Repeat exactly the lines of the entries below from the one with "Select the C3" through the one with "Click the column", both ends included, and nothing else.

## [RECORDED DATA]

###

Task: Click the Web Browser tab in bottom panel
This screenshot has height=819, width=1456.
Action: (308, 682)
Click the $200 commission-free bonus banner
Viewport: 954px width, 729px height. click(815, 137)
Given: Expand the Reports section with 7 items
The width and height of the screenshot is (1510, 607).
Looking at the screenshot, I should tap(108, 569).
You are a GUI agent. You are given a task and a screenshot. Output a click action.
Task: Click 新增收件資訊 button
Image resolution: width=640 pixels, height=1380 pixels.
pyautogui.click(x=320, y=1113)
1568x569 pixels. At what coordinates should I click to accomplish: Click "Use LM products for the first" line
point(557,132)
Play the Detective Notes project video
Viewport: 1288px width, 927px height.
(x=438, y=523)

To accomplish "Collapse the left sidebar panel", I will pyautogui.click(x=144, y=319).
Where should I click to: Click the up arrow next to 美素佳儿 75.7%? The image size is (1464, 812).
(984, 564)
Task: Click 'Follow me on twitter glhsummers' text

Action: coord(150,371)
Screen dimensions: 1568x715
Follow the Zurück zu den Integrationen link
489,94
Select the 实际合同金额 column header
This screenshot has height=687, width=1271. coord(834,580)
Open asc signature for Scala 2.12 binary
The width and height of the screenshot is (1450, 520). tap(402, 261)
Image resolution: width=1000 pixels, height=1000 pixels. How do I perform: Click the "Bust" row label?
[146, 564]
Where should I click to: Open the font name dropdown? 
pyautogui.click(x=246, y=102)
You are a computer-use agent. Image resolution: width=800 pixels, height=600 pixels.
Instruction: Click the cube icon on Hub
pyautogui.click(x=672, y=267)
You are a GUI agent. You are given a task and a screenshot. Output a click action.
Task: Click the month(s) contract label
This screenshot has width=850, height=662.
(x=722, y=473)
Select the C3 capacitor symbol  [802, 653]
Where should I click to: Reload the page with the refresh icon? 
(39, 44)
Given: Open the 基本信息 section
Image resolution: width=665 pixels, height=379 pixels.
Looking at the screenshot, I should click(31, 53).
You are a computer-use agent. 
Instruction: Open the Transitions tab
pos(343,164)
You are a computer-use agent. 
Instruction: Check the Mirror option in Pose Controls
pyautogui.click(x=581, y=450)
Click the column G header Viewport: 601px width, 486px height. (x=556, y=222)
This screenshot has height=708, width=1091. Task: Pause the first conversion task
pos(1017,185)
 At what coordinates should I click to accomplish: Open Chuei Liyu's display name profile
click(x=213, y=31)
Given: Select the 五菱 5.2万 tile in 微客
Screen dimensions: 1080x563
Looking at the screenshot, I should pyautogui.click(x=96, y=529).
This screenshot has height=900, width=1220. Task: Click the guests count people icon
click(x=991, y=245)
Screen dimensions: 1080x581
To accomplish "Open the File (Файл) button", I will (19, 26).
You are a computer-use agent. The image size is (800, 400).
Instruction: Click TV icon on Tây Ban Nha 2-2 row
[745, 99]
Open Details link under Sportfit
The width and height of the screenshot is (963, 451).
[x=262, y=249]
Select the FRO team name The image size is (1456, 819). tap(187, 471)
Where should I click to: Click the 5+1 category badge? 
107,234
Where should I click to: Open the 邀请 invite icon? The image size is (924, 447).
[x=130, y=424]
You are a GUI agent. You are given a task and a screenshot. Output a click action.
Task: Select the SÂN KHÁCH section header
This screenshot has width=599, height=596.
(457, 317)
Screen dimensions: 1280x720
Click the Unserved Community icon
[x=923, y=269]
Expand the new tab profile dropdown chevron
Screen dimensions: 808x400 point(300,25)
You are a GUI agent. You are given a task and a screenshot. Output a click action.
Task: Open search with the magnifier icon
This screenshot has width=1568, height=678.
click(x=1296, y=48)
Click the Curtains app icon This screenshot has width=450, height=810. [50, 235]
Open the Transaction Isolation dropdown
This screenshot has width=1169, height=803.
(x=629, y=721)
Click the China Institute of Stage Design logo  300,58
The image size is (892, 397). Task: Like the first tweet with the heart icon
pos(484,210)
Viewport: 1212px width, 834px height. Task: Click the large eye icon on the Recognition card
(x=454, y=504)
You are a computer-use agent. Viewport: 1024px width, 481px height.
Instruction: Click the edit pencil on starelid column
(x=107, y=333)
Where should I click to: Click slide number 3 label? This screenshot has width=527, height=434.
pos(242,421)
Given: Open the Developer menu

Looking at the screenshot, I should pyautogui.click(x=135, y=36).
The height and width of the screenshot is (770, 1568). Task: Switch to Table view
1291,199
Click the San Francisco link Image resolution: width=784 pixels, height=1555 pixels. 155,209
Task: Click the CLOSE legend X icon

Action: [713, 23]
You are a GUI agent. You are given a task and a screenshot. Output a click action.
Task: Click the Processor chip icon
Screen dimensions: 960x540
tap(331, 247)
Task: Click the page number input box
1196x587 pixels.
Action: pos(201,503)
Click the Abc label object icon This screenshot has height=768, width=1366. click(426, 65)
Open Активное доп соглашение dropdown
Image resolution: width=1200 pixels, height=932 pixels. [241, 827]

###

## [ANSWER]
Select the C3 capacitor symbol  [802, 653]
Where should I click to: Reload the page with the refresh icon? 
(39, 44)
Given: Open the 基本信息 section
Image resolution: width=665 pixels, height=379 pixels.
Looking at the screenshot, I should click(31, 53).
You are a computer-use agent. 
Instruction: Open the Transitions tab
pos(343,164)
You are a computer-use agent. 
Instruction: Check the Mirror option in Pose Controls
pyautogui.click(x=581, y=450)
Click the column G header Viewport: 601px width, 486px height. (x=556, y=222)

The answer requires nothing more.